能量代谢重编程是恶性肿瘤的重要生物学特征之一。其中，脂代谢异常、尤其脂质从头合成途径的增强在肝癌进展过程中发挥重要作用。然而，脂质摄取和转运途径的异常是否调控肝癌的恶性生物学特性及其分子机制仍有待研究。前期结果显示，脂质摄取和转运途径的关键分子脂肪酸转运蛋白（FATP5）在肝癌中的表达显著低于癌旁组织，并与患者临床指标和预后密切相关；此外，FATP5的低表达可增强细胞膜流动性、糖酵解通路流量以及ATP的生成，进而激活mTOR信号通路来促进肝癌细胞增殖、存活和转移等。由此，我们推测FATP5可能通过介导代谢重编程来调控相关信号通路，进而影响肝癌的恶性进展。本项目拟深入研究FATP5对代谢模式的改变及其对肝癌细胞生物学特性的影响，探讨FATP5-mTOR通路的调控机制和在肝癌患者诊疗中的意义，旨在从脂代谢角度为肝癌的防治提供新的靶点和思路。
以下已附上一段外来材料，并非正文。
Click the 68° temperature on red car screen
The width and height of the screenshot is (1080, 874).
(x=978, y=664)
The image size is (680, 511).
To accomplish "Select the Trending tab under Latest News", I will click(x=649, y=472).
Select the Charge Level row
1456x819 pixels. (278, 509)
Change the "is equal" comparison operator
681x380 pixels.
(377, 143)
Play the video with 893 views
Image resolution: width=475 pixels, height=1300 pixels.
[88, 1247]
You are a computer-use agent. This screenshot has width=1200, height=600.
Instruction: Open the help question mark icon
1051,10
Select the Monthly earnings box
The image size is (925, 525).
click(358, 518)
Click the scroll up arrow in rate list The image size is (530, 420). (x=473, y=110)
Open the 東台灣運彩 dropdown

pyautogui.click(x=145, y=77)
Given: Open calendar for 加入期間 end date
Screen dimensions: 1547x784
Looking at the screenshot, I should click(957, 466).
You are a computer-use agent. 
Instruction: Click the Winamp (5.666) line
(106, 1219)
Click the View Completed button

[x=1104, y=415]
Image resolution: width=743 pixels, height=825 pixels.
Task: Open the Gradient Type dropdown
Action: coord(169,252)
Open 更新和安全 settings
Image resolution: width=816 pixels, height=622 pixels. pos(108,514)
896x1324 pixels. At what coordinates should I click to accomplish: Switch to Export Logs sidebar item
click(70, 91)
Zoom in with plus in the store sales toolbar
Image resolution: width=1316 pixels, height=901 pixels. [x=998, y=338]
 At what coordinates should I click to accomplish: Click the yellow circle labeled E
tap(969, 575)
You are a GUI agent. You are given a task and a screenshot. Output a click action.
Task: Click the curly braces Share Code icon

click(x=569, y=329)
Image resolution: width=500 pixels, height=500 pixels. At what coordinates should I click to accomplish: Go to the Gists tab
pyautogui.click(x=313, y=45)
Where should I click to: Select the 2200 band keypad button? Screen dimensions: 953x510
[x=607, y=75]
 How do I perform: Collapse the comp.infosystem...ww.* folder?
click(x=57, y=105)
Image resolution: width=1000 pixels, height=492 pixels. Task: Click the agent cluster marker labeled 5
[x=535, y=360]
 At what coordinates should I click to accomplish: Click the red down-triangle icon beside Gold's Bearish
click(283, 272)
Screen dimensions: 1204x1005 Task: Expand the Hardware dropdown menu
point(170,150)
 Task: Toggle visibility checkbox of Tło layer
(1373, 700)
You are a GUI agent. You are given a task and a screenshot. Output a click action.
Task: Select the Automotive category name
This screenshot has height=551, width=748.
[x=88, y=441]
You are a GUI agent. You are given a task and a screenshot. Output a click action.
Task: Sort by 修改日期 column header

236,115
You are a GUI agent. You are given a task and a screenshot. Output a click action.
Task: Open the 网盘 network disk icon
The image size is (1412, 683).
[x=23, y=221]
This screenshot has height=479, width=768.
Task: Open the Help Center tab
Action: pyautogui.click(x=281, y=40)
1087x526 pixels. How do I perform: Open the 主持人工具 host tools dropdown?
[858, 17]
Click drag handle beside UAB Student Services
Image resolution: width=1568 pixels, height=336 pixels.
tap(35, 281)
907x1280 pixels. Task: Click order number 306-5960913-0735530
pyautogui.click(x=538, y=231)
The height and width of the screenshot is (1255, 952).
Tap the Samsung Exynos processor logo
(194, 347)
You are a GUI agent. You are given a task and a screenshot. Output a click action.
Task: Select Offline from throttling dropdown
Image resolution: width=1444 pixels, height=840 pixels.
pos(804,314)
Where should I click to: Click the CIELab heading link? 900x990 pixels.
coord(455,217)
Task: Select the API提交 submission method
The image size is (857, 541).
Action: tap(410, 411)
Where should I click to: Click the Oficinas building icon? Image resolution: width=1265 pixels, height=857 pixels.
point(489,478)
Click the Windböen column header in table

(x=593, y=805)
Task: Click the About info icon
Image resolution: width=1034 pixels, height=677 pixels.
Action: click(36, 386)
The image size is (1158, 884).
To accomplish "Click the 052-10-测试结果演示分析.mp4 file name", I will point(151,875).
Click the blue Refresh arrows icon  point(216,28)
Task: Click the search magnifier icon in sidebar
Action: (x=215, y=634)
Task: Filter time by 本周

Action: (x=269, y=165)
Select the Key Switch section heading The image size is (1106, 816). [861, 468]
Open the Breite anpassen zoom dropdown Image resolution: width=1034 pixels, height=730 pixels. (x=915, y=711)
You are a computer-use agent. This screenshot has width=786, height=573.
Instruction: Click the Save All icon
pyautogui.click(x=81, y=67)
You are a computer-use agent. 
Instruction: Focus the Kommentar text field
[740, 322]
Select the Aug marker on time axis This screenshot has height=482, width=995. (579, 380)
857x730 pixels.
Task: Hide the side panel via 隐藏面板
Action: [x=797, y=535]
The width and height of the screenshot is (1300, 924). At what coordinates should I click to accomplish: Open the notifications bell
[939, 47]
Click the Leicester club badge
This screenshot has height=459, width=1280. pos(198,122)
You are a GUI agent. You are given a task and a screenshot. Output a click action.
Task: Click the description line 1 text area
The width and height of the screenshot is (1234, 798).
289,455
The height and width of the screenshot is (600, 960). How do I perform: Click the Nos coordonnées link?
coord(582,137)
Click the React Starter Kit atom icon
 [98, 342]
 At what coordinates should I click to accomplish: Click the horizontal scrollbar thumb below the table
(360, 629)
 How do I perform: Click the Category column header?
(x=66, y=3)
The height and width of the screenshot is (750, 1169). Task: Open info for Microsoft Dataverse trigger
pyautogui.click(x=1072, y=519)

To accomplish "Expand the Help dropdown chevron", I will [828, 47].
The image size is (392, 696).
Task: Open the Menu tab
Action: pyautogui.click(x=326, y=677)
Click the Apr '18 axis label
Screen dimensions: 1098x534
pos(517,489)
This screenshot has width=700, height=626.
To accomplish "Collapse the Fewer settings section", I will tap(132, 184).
代谢模式的重编程是恶性肿瘤最重要的生物学特征之一，并在原发性肝癌（HCC）的发生发展中起到重要作用。脂肪酸转运蛋白（FATP5）主要参与外源性脂质摄取和跨膜转运的过程，但在HCC进展及转移中的具体作用和机制仍不清楚。在本项目中，课题组通过体外细胞分子实验、体内动物实验、临床患者样本以及网络肝癌数据库等多个层面系统的分析了FATP5在HCC中的作用。结果显示，FATP5在肝癌中明显处于低表达的状态，并且与肝癌患者恶性临床病理特征密切相关，而且FATP5低表达是肝癌患者术后易复发、预后不良的重要危险因素和预测因子。此外，FATP5的表达水平可显著影响肝癌细胞的迁移和侵袭能力，并且可以介导以糖酵解为主的代谢重编程并且改变胞内能量稳态。这种情况下会导致AMPK信号通路的激活，通过mTOR/S6K通路直接调控肝癌细胞EMT过程，参与细胞的迁移和侵袭。而干预AMPK/mTOR信号通路轴可明显改变肝癌细胞的迁移和侵袭能力，影响肝癌的进展和转移。基于以上结果，干预AMPK/mTOR通路可能是针对FATP5低表达的肝癌患者的有效治疗策略，进而从代谢的角度为肝癌治疗提供了新的靶点，具有较好的临床转化意义和应用前景。